The feeling of meaning and mission that comes with taking important action as a collective is likely as old as our species. In this current moment, masses of people are gravitating towards the purposefulness that comes with resistance for a specific set of reasons. The most obvious is the extent of Israel’s attack on Gaza, the number of civilian causalities, and the way we constantly see footage of these dead and injured children in particular. Plus we are all increasingly aware that countries are complicit in this whole horrific enterprise. But what’s less noticeable, on the surface, is the ways that society was primed for this moment. So many people were and are looking for meaning and purpose in a society where so many of us are so divorced from these fundamental drivers of life.

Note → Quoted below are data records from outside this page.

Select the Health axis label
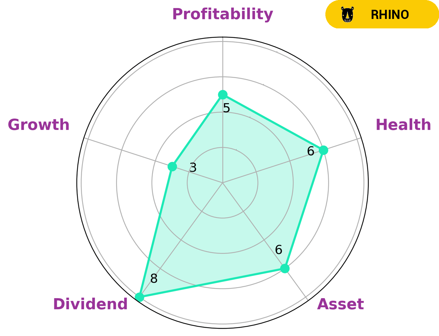 [x=403, y=125]
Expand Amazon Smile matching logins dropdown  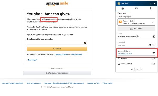click(136, 22)
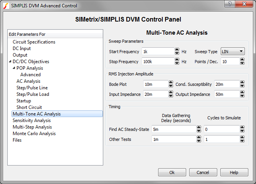Go to Step/Pulse Load settings

pyautogui.click(x=33, y=94)
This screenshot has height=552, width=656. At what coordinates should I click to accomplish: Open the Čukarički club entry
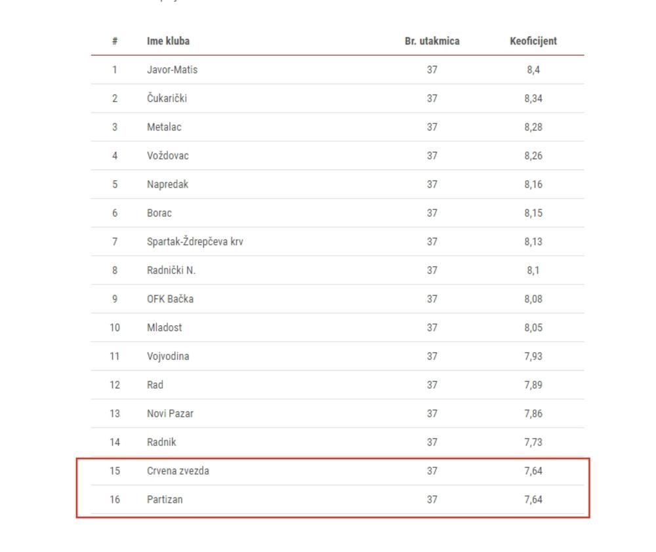tap(167, 98)
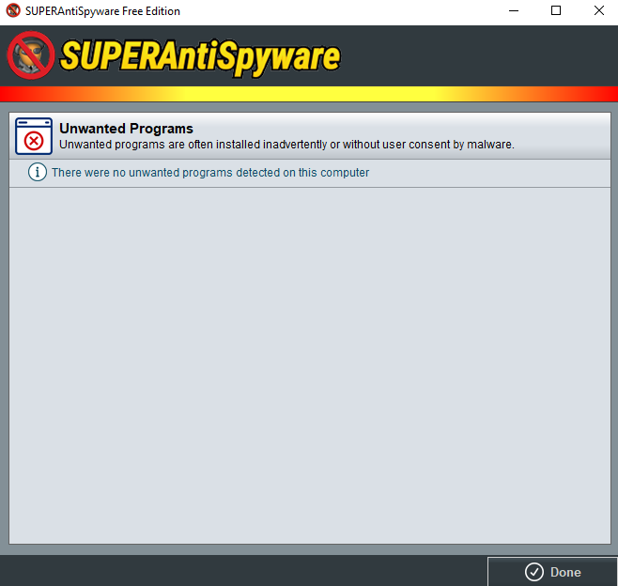The height and width of the screenshot is (586, 618).
Task: Close the SUPERAntiSpyware Free Edition window
Action: [x=598, y=10]
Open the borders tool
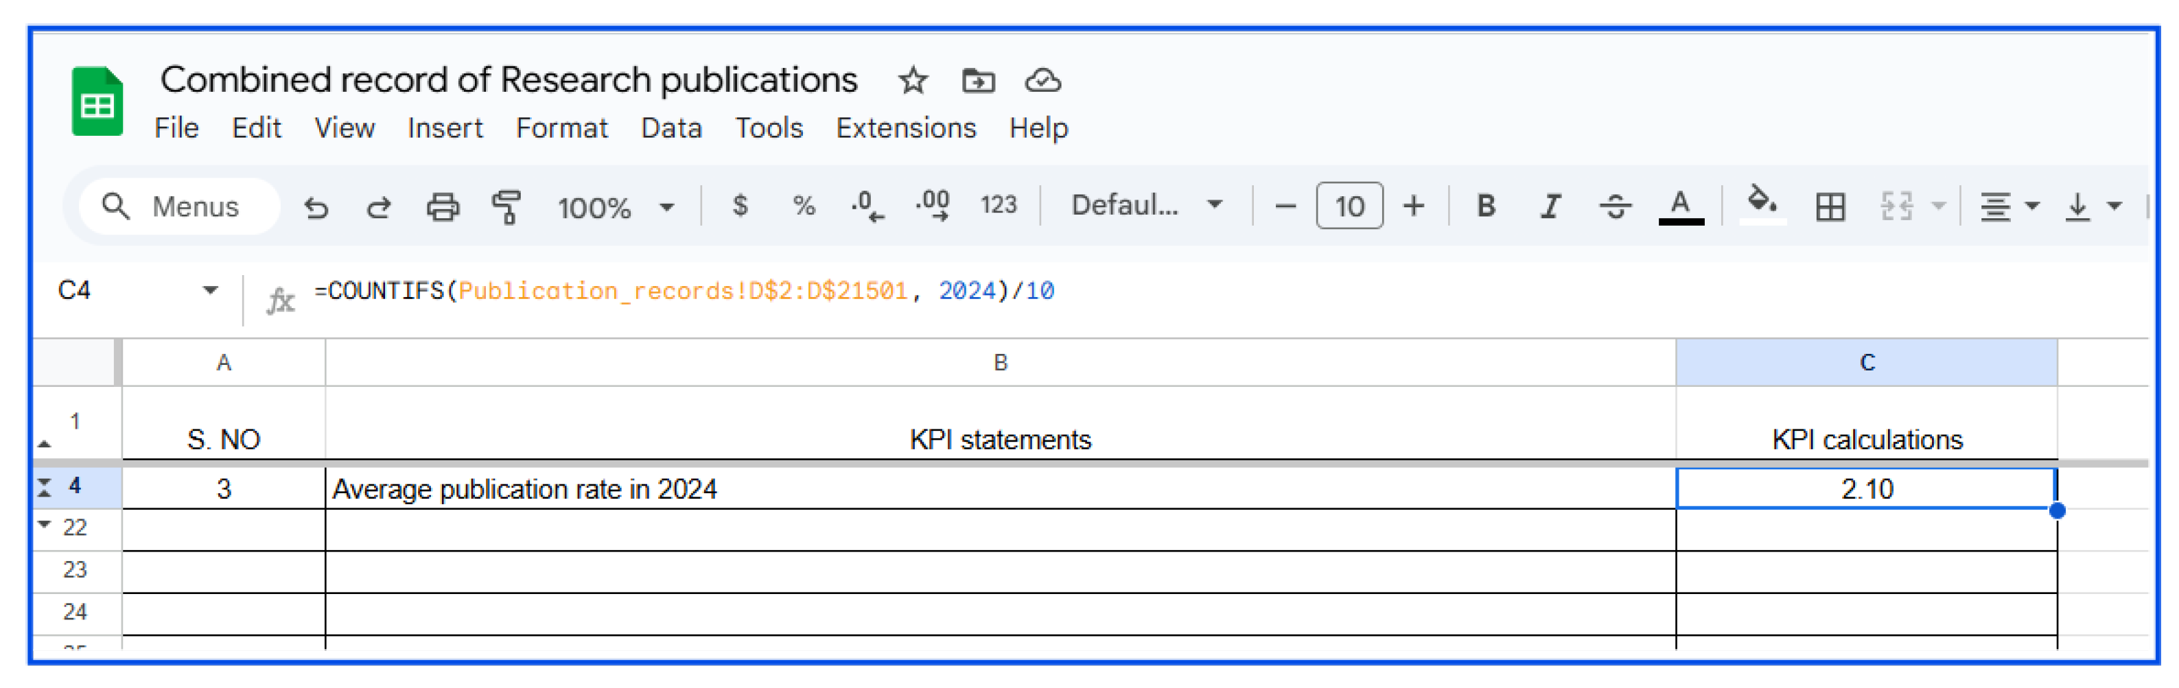This screenshot has width=2179, height=688. pyautogui.click(x=1830, y=206)
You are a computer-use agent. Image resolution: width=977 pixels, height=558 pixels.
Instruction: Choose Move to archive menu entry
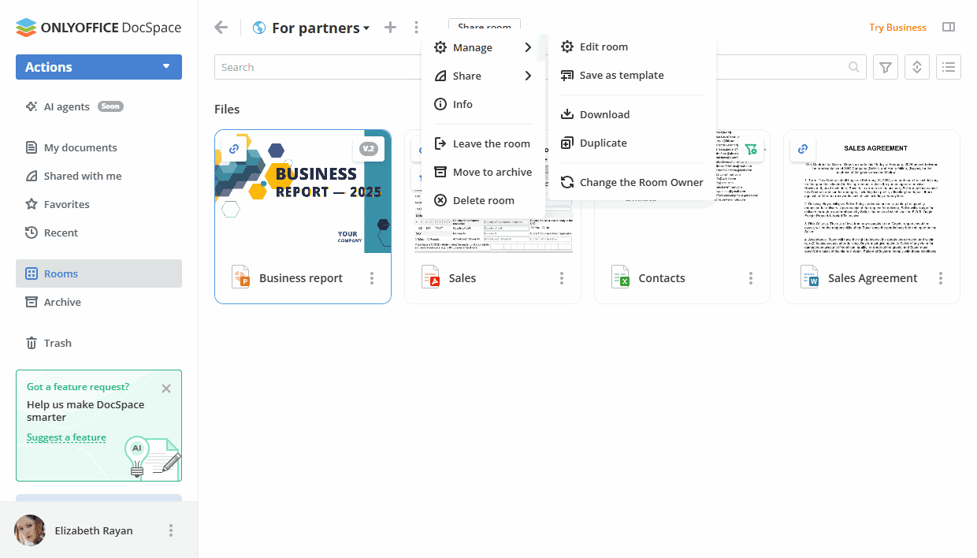tap(492, 172)
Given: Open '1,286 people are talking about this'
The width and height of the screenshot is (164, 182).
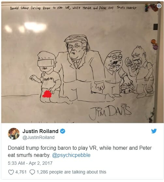Looking at the screenshot, I should [71, 172].
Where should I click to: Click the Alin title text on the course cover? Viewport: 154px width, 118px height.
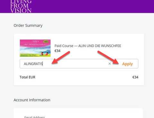coord(35,41)
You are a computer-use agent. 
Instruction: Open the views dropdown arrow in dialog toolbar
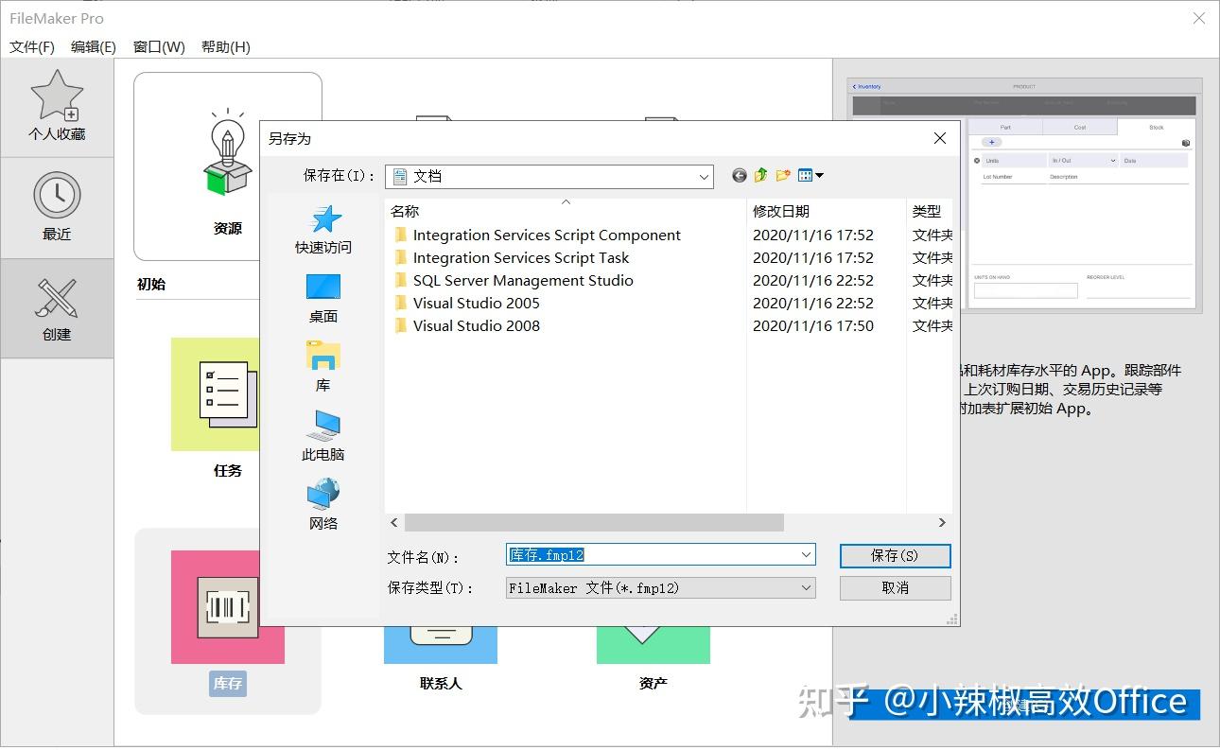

Everyone wants purpose. Everyone wants life to feel meaningful, significant, important in some way. The most fundamental purpose is survival, and as we are seeing with painful clarity that is not always assured. But when the daily fight for survival is less present, less necessary, a range of alternatives emerge. For hundreds of years in the West it was Christianity, for a sizable chunk of the population. The church provided, for many, a clarity of purpose. For others (including plenty who professed strong religious beliefs) greed or success were their primary drivers, lending a sense of purpose and meaning to life. Perhaps for still others it was exploration or conquest or community. Indeed for a whole lot of people, even when survival is assured, caring for others, for family or neighbors or those in need, becomes the most significant thing you can do with your life.
In the past century, several things have shifted. First came a gradual shift away from religion, for millions. And many who are still religious today believe less in religion’s answers to existential questions. Of course there are also millions who have adopted evangelical beliefs or other paths that accept and embrace fundamentalist religious answers to life’s most difficult questions. But these folks also face the problems caused by capitalism’s encroachment into all areas of our lives, and its declining power to meet many of our needs. Often we’ve been taught to think of the economic as distinct from the spiritual, the emotional, the existential, but the truth is that the way our economic system has shaped our lives, from the political to the social, is inescapable. And it’s had profound effects on many of the places we look to for meaning in life.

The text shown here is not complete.